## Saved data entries
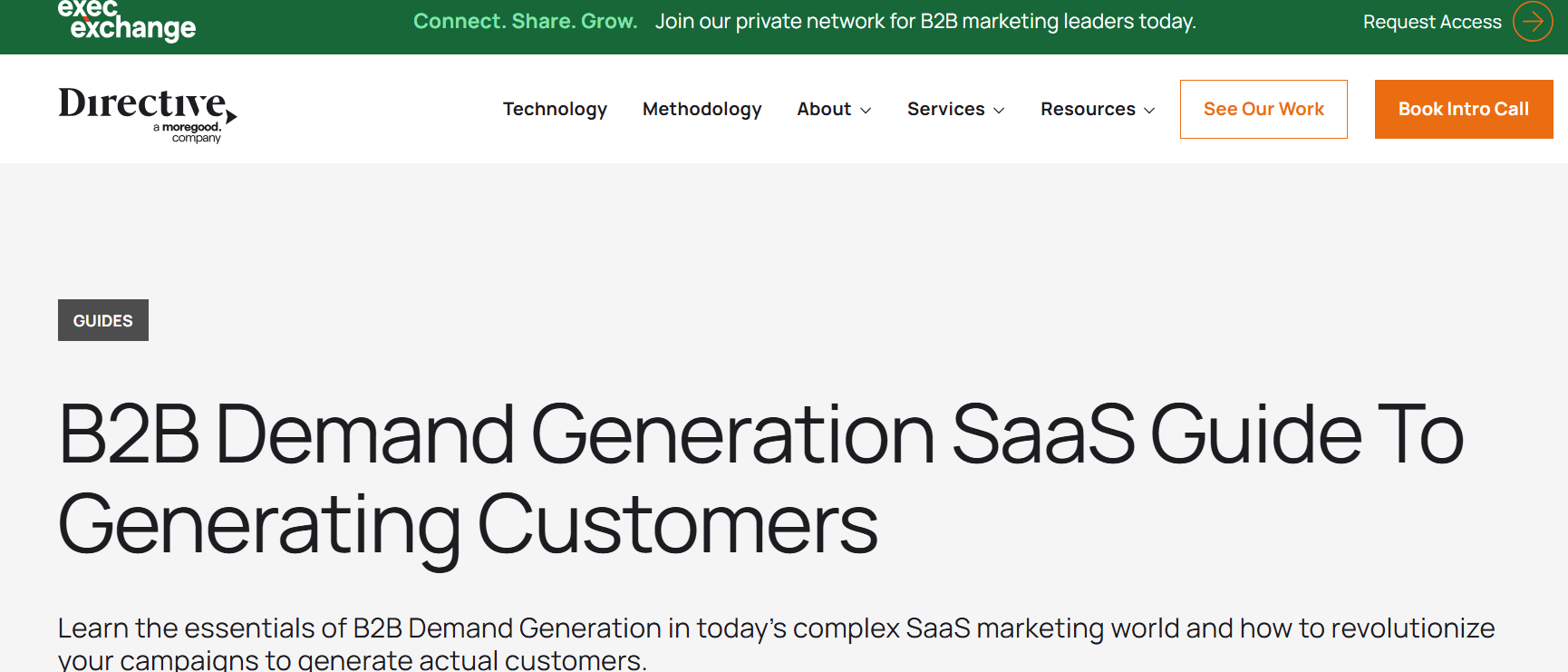Click the Request Access link

point(1432,21)
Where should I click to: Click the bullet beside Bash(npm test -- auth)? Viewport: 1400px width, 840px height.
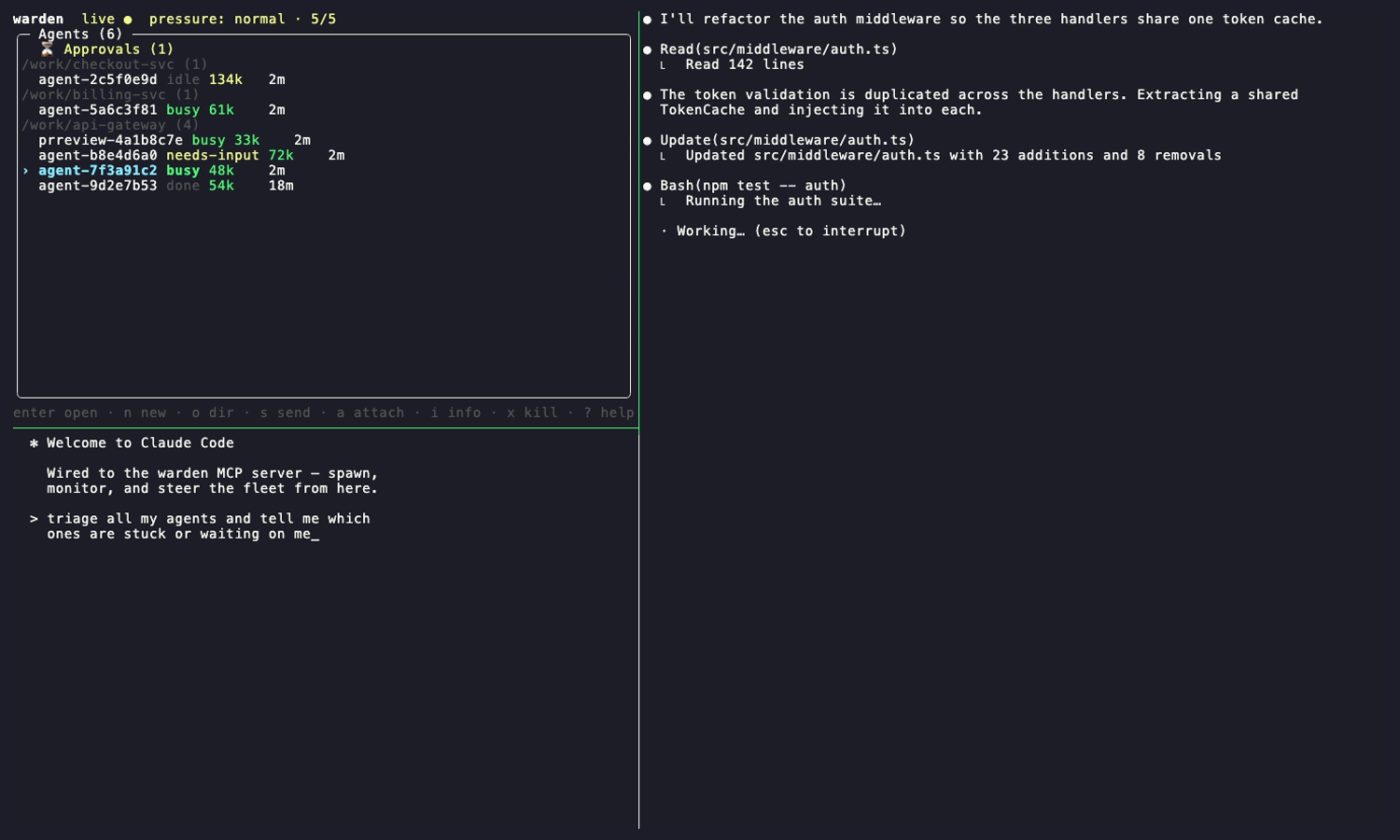[x=648, y=186]
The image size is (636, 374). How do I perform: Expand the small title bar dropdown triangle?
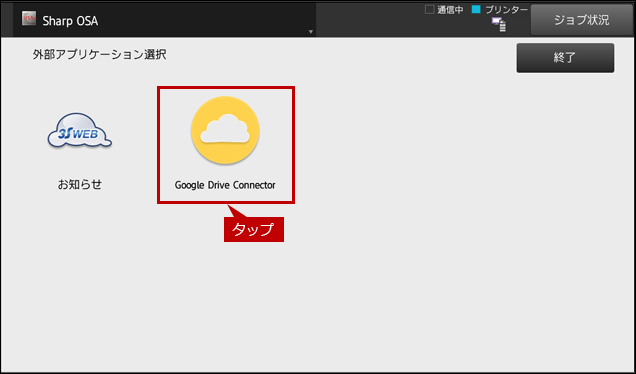coord(311,32)
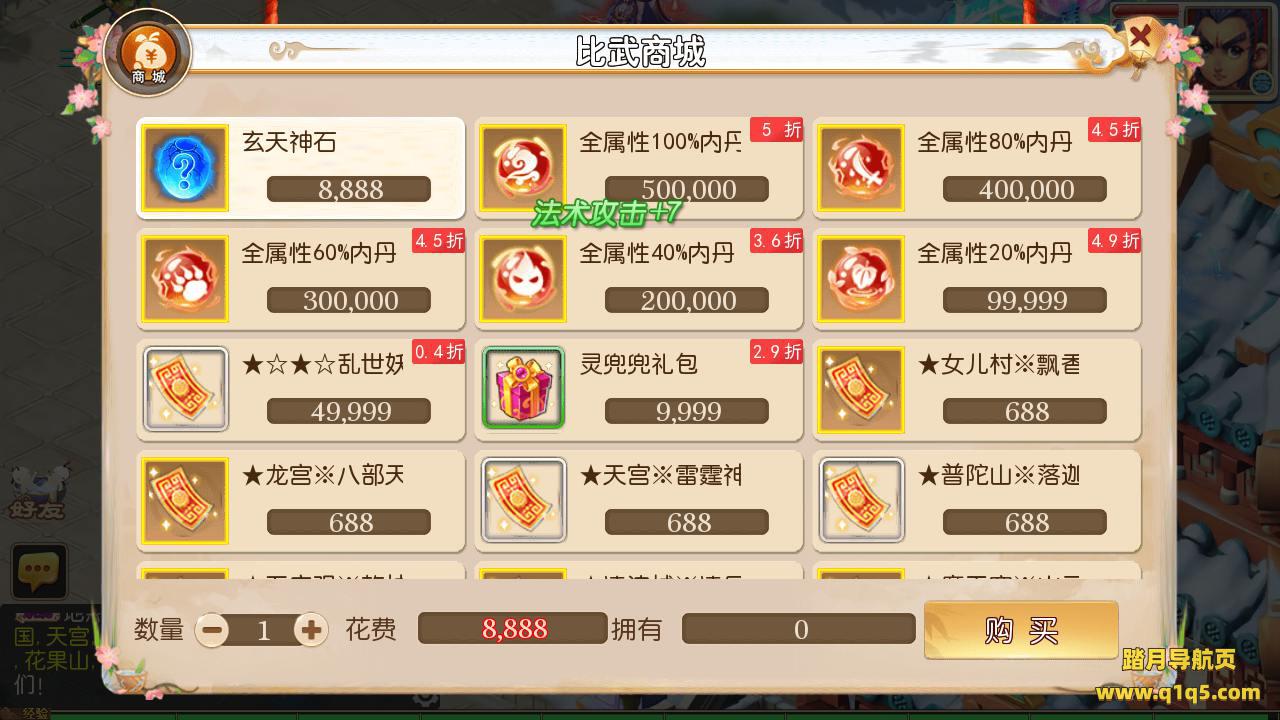Screen dimensions: 1280x720
Task: Click the 拥有 owned amount field
Action: [x=799, y=629]
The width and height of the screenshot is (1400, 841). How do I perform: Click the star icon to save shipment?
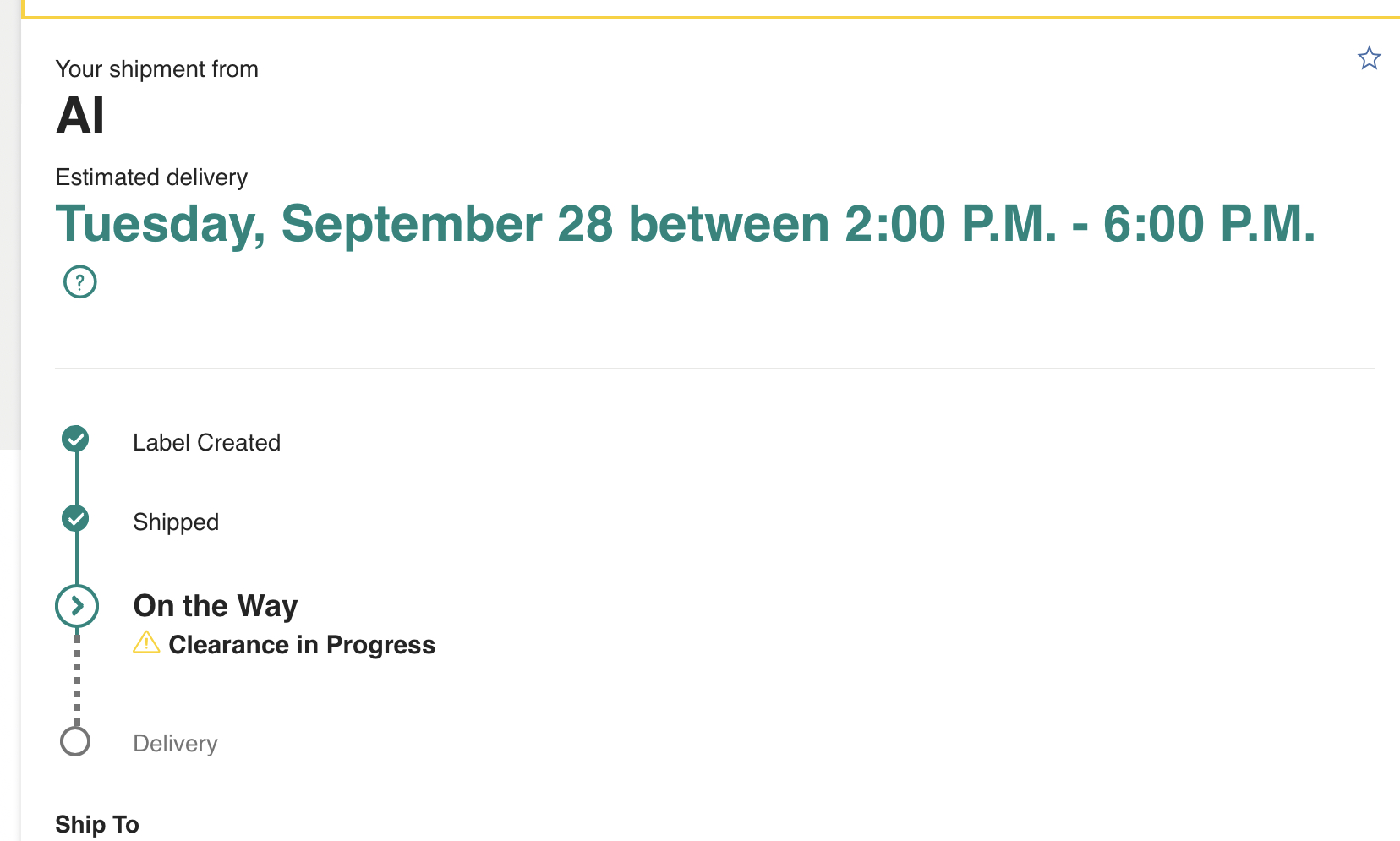click(1369, 58)
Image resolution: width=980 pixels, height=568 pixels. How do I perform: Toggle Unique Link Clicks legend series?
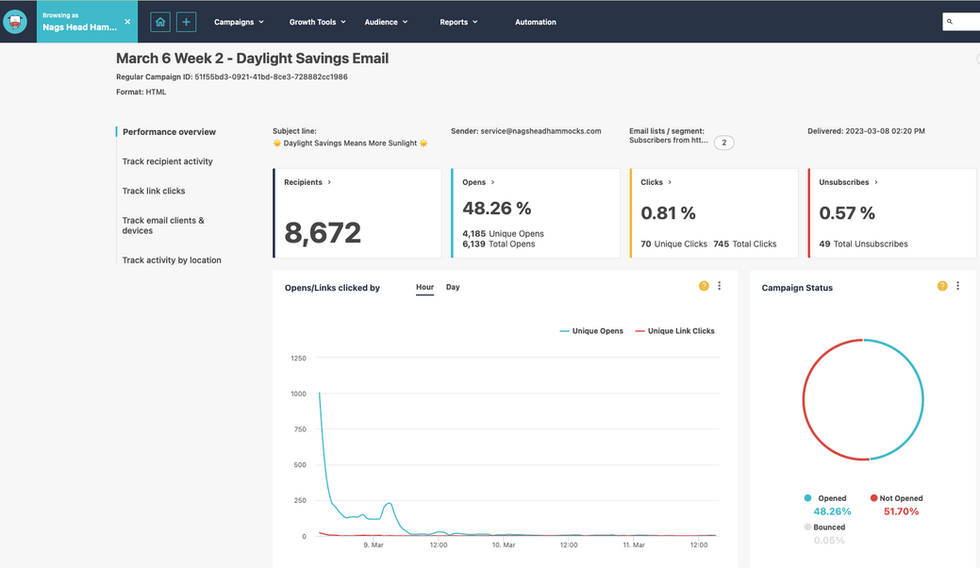[x=675, y=331]

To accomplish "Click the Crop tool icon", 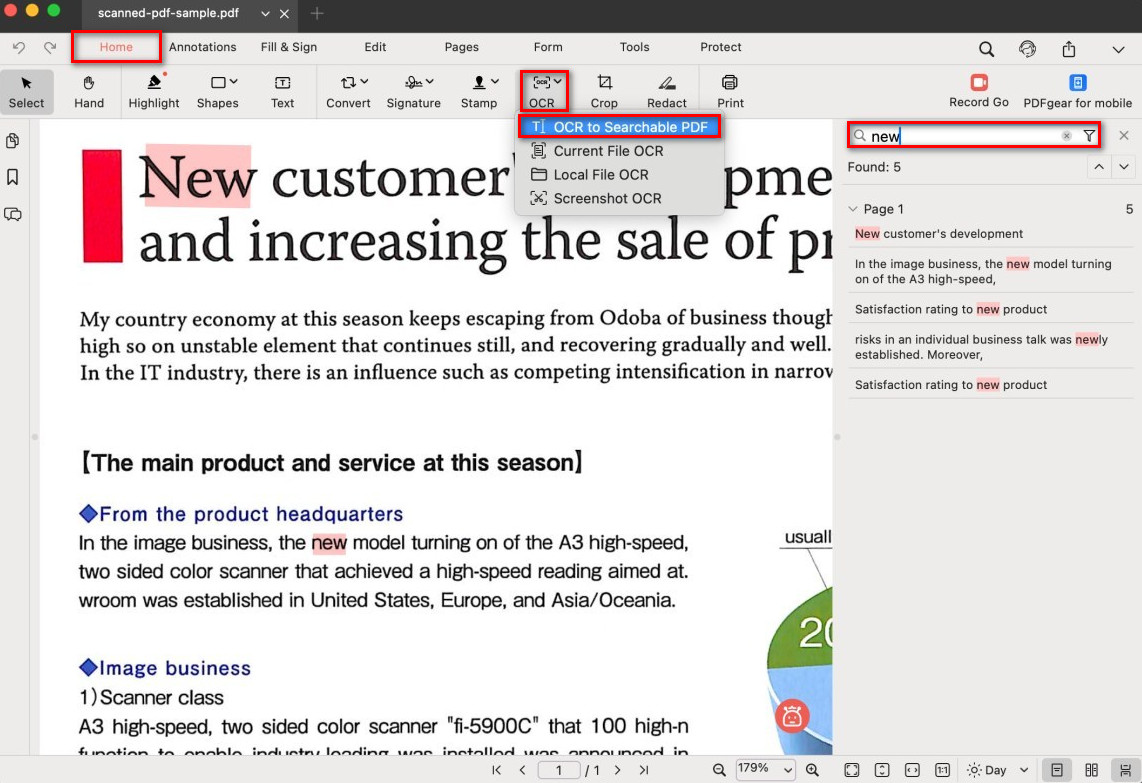I will [x=604, y=83].
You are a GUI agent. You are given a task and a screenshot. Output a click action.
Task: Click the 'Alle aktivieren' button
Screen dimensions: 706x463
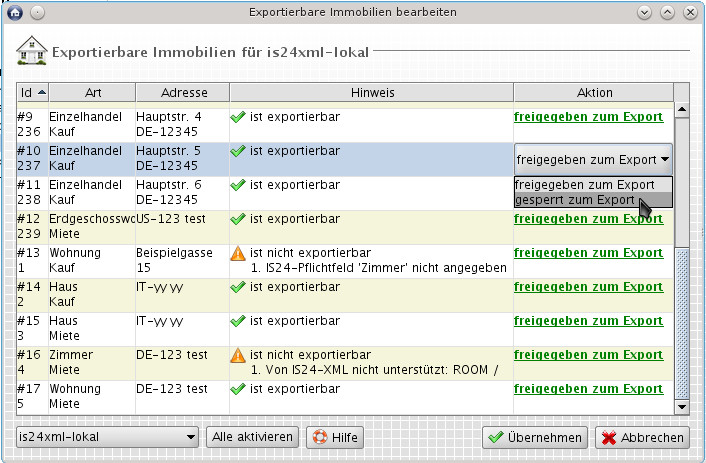tap(252, 437)
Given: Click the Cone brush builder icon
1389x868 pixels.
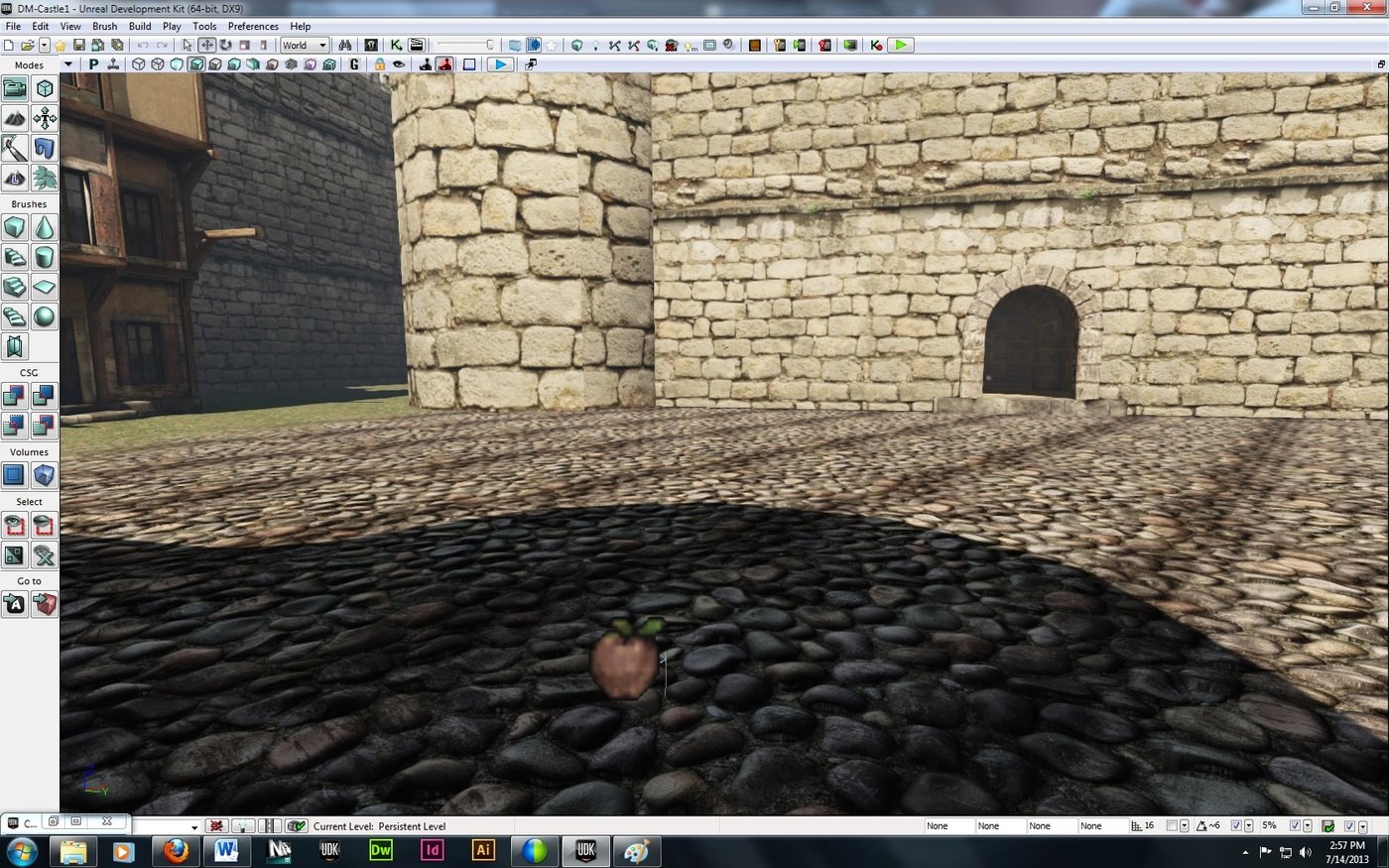Looking at the screenshot, I should [45, 228].
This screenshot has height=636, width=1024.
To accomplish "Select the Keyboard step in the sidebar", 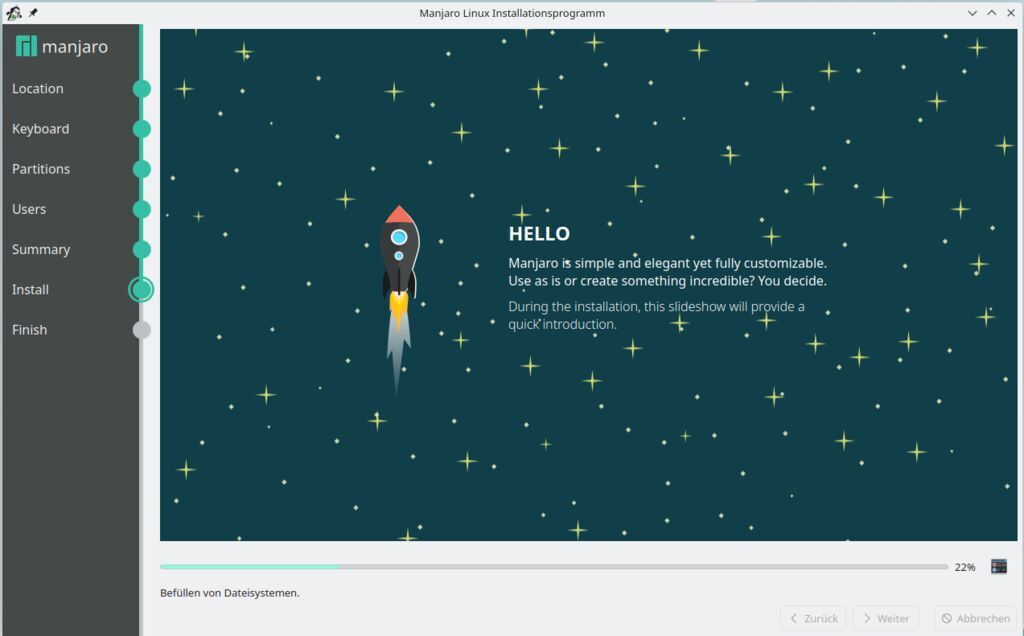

## Exercise aim
Copy the lines of the material above verbatim, starting at the line containing "Where should I" and ending with the line containing "Action: [x=799, y=629]", both included. Omit the pictures from your copy.

## The answer
Where should I click to: Click the bullet beside Bash(npm test -- auth)? Viewport: 1400px width, 840px height.
[x=648, y=186]
The image size is (636, 374). How do I perform: Expand the small title bar dropdown triangle?
coord(311,32)
Screen dimensions: 1280x720
Task: Click the 拥有 owned amount field
Action: [x=799, y=629]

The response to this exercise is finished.